INPUT DATA -
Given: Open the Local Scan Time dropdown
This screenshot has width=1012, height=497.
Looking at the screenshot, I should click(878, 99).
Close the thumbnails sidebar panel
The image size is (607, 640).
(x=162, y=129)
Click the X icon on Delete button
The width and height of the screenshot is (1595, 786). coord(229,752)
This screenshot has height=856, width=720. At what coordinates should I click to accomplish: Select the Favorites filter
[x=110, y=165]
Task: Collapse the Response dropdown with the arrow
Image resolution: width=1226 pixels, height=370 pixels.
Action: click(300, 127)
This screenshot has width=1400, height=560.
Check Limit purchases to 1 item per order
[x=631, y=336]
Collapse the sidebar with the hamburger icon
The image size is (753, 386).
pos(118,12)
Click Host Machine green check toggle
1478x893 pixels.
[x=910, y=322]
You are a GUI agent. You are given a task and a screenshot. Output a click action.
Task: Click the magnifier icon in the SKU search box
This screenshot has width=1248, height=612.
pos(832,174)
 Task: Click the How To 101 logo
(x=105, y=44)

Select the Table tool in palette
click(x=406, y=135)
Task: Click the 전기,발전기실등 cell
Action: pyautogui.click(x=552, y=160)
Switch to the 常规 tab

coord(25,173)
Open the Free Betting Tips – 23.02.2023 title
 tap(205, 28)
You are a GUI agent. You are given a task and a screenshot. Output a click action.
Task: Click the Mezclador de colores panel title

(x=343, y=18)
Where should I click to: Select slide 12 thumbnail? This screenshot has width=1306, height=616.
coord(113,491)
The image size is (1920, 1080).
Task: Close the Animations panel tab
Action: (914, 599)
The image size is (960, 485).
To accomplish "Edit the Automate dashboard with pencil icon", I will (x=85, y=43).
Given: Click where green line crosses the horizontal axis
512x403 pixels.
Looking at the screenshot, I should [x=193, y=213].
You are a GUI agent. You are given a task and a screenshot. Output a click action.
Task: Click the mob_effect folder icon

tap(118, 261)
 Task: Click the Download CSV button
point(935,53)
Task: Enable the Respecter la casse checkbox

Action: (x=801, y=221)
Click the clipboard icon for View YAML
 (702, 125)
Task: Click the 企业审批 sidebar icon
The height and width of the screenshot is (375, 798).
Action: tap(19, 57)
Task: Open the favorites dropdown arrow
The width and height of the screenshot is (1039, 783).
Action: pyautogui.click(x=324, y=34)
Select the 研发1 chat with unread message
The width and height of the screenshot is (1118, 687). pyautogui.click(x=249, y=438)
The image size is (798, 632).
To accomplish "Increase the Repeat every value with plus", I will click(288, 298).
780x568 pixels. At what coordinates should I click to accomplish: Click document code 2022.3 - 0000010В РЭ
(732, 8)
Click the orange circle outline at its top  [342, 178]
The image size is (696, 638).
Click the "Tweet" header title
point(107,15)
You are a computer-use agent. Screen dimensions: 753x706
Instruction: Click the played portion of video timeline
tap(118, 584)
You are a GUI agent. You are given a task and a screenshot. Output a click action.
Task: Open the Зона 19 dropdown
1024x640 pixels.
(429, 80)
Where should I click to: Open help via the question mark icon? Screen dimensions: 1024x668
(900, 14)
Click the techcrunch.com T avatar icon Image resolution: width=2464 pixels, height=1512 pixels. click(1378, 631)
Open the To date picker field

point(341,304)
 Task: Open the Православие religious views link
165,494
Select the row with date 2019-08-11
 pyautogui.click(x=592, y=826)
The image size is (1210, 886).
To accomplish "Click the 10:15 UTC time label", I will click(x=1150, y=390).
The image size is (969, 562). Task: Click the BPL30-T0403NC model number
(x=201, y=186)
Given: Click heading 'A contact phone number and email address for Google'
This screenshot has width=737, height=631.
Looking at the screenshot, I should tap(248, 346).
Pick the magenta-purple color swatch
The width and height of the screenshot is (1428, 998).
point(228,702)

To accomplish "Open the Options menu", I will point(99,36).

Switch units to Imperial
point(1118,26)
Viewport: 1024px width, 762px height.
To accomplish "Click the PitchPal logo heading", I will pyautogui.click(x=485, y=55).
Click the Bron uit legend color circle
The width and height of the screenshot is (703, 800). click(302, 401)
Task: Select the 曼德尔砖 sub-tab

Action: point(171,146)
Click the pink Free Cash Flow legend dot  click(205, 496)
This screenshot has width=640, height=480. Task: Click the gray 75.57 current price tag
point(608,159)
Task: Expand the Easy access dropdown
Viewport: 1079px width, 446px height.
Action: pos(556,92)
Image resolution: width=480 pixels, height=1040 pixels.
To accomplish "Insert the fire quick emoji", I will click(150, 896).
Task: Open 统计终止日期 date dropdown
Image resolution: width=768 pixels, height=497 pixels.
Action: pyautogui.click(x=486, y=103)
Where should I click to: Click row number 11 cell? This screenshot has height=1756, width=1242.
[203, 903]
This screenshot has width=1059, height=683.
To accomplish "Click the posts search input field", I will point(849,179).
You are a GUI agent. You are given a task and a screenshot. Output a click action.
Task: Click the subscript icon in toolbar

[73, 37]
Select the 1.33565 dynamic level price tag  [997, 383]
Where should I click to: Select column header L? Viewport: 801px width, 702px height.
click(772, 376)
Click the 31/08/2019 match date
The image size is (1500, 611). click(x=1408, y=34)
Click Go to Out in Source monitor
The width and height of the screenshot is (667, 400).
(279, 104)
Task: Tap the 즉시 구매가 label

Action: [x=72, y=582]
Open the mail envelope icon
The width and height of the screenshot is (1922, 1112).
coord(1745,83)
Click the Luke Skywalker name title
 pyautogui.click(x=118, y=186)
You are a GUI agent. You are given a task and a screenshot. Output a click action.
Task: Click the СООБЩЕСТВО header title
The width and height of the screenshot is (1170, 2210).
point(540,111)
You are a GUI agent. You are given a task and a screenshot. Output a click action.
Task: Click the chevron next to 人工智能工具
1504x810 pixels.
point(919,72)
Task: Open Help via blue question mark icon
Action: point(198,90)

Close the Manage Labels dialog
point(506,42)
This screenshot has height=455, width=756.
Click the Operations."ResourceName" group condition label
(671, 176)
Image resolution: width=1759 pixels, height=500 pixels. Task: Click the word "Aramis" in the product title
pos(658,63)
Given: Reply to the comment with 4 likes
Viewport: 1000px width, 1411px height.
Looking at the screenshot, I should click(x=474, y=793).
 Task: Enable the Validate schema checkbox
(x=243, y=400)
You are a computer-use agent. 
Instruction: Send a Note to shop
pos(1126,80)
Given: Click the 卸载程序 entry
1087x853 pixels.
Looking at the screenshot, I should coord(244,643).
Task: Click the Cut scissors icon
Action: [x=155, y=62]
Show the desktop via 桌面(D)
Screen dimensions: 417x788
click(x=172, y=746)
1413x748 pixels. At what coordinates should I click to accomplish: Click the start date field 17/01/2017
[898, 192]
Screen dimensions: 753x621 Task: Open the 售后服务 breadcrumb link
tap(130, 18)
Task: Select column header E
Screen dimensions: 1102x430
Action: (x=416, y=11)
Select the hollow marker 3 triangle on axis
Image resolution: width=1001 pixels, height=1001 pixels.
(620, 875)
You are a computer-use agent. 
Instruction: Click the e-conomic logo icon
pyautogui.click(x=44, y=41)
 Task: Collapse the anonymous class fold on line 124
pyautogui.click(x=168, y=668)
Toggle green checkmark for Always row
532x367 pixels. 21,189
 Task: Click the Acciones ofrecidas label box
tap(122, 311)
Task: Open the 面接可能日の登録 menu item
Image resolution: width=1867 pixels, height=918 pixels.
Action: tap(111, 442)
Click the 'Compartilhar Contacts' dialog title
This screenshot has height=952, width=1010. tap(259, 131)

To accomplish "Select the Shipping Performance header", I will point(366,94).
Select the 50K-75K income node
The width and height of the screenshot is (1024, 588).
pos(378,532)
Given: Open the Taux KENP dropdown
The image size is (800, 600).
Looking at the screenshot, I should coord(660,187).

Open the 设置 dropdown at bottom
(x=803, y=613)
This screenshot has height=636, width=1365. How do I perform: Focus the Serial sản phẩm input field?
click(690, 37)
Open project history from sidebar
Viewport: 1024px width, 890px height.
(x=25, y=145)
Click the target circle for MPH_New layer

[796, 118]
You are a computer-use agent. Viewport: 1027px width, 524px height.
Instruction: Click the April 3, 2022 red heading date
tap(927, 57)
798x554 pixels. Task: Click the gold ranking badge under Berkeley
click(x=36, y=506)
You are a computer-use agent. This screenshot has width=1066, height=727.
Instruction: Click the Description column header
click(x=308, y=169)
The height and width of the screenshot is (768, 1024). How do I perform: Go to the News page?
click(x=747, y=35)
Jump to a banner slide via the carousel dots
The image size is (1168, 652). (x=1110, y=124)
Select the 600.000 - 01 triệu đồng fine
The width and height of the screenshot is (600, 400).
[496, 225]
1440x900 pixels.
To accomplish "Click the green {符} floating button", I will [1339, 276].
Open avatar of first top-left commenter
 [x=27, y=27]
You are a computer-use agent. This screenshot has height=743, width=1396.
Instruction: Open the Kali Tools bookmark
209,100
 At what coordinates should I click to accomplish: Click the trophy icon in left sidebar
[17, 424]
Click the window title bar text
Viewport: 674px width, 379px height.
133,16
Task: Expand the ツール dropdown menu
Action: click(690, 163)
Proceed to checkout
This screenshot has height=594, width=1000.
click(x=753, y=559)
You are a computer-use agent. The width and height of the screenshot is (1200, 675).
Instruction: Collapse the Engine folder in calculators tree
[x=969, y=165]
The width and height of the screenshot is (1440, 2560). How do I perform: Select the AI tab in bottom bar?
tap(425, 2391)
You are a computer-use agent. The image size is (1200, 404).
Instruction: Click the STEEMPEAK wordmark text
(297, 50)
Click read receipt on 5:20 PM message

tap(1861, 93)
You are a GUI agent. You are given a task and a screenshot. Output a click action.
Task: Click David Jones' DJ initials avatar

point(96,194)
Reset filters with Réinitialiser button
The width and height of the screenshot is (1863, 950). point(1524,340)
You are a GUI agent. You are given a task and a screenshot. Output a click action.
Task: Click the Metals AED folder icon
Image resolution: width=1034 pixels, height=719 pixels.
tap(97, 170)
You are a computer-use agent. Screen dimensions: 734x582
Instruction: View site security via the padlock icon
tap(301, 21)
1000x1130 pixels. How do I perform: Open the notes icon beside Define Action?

TASK BRIEF - In the data above, find each line that has the word "will" and copy it out.

THE COMPLETED TASK -
To accomplish "Edit the Automate dashboard with pencil icon", I will (x=85, y=43).
To accomplish "Increase the Repeat every value with plus", I will click(288, 298).
To accomplish "Click the 10:15 UTC time label", I will click(x=1150, y=390).
To accomplish "Open the Options menu", I will point(99,36).
To accomplish "Click the PitchPal logo heading", I will pyautogui.click(x=485, y=55).
To accomplish "Insert the fire quick emoji", I will click(150, 896).
To accomplish "Click the posts search input field", I will point(849,179).
To accomplish "Select the Shipping Performance header", I will point(366,94).
To accomplish "Click the green {符} floating button", I will [1339, 276].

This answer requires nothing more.